The Role of Connectivity and Scale in Variational Quantum Classifiers (VQC): An Empirical Analysis of ZFeatureMap-EfficientSU2 on Standard Classification Datasets
Abstract
This study presents a comparative empirical evaluation of Variational Quantum Classifier (VQC) performance within the Quantum Machine Learning (QML) framework, focusing on VQC architectural analysis under NISQ-era qubit constraints. The VQC was designed utilizing ZFeatureMap for data encoding and EfficientSU2 as the ansatz. A systematic test was performed to evaluate the impact of three entanglement topologies (default, circular, pairwise) and two qubit scales (4 and 8) with four classical optimizers on standard classification datasets: Iris, Wine, and Breast Cancer. The results demonstrated that no single configuration is universally optimal. The default topology achieved the highest peak accuracy on multi-class datasets (Iris: 97% with P-BFGS), suggesting its efficiency in simpler parameter landscapes.

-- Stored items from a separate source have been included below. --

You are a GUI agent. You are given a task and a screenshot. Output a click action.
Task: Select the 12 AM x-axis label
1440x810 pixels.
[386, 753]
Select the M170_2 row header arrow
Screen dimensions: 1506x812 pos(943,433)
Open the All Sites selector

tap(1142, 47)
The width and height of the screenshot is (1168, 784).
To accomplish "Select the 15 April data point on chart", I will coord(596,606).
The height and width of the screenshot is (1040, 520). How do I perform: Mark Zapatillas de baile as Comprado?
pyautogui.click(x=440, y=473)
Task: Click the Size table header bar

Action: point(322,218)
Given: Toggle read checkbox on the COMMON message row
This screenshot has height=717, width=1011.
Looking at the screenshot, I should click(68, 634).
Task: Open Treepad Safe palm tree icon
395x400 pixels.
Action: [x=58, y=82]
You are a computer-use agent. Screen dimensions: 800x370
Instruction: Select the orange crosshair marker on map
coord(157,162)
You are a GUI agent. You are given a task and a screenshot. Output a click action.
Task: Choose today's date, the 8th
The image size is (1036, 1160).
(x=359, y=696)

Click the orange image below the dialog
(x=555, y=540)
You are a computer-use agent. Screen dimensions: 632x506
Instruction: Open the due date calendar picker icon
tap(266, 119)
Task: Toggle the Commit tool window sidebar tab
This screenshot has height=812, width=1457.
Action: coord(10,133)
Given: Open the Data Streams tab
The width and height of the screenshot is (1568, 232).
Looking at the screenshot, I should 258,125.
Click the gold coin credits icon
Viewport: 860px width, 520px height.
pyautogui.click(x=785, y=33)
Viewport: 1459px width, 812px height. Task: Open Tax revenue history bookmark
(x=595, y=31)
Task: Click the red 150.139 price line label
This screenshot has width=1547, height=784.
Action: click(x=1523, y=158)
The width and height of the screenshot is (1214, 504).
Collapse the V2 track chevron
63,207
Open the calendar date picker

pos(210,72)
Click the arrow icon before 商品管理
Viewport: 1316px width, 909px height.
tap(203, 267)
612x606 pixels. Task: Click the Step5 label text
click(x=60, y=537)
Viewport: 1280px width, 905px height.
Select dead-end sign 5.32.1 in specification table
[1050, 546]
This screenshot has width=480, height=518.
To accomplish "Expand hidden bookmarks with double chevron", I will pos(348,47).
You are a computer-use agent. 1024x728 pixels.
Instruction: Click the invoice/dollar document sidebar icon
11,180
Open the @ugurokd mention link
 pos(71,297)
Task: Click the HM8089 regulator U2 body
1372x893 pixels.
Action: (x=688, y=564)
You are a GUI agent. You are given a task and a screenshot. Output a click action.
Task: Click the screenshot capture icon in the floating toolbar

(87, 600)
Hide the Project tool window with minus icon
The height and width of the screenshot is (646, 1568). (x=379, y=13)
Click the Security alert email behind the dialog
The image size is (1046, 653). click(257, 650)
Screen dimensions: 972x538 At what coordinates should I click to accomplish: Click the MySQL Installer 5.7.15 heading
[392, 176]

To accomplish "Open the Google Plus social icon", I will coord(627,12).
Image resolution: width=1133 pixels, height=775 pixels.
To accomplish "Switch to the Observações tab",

Conversely, the pairwise and circular topologies showed superior stability and competitive accuracy (up to 92%) on the high-dimensional Breast Cancer dataset, confirming that richer qubit connectivity is essential for effective feature separation in more complex classification problems. Increasing the scale from 4 to 8 qubits was found to be crucial for improving the overall stability and consistency of performance rather than merely increasing peak accuracy. These findings provide essential empirical guidance for designing optimal and trainable VQC architectures under current quantum device limitations.